Munirwan bukanlah pejabat yang sekadar mengurus administrasi desa. Ia turun langsung ke sawah, mengamati pola tanam, hingga mencari solusi atas rendahnya produktivitas petani. Dari kegelisahannya itulah lahir inisiatif memperkenalkan IF8, benih padi yang diklaim mampu menghasilkan panen berlipat, tahan hama, dan lebih adaptif terhadap kondisi iklim. Melalui lahan percontohan, ia mengajak petani melihat langsung hasil nyata dari benih tersebut.
Antusiasme warga pun tumbuh. Petani yang sebelumnya pesimis terhadap masa depan pertanian kembali optimistis setelah hasil panen mereka meningkat. Pendapatan bertambah, biaya produksi lebih terkendali, dan risiko gagal panen menurun. Desa Meunasah Rayeuk mulai dikenal sebagai contoh keberhasilan inovasi lokal di sektor pangan.
Namun perjalanan Munirwan tidak sepenuhnya mulus. Pihak berwenang menilai distribusi benih IF8 yang ia lakukan dianggap tidak sesuai aturan peredaran benih nasional. Proses hukum pun berjalan, dan sang kepala desa akhirnya mendekam di balik jeruji meski kiprahnya diakui telah memberi dampak positif bagi masyarakat. Ironi itu memicu perdebatan: apakah inovasi yang lahir dari bawah harus terhenti karena regulasi yang kaku, atau sebaliknya, regulasi semestinya beradaptasi dengan kebutuhan nyata petani?
Kasus Munirwan menjadi sorotan publik luas. Banyak kalangan menilai, apa yang dilakukannya seharusnya diapresiasi dan dibina, bukan justru dipidana. Kehadirannya di penjara seolah menunjukkan betapa sulitnya ruang bagi inovasi rakyat kecil untuk berkembang tanpa berbenturan dengan aturan formal.
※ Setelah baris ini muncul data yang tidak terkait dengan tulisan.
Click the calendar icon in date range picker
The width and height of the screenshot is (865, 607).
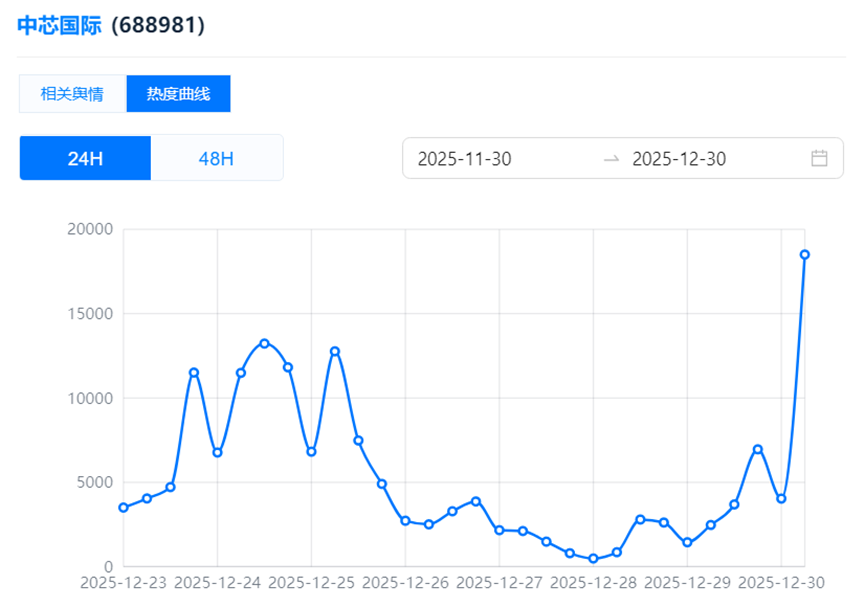[819, 158]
Meski berada dalam bayang-bayang kasus hukum, warisan perjuangan Munirwan tetap hidup di desanya. Para petani masih melanjutkan semangat yang ia tanamkan, menjaga IF8 sebagai simbol perubahan sekaligus perlawanan terhadap kemiskinan. Bagi masyarakat Aceh Utara, sosok Munirwan tidak hanya sekadar kepala desa, melainkan pionir yang berani mengambil risiko demi masa depan pangan yang lebih baik.
Kisah ironis ini sekaligus menjadi pengingat bahwa di balik retorika pembangunan dan swasembada pangan, masih ada jurang antara kebutuhan nyata petani dan kebijakan pemerintah. Munirwan mungkin terpenjara, tetapi semangat inovasi yang ia torehkan terus bergema sebagai pelajaran penting: bahwa keberanian memajukan desa tak selayaknya dibalas dengan hukuman.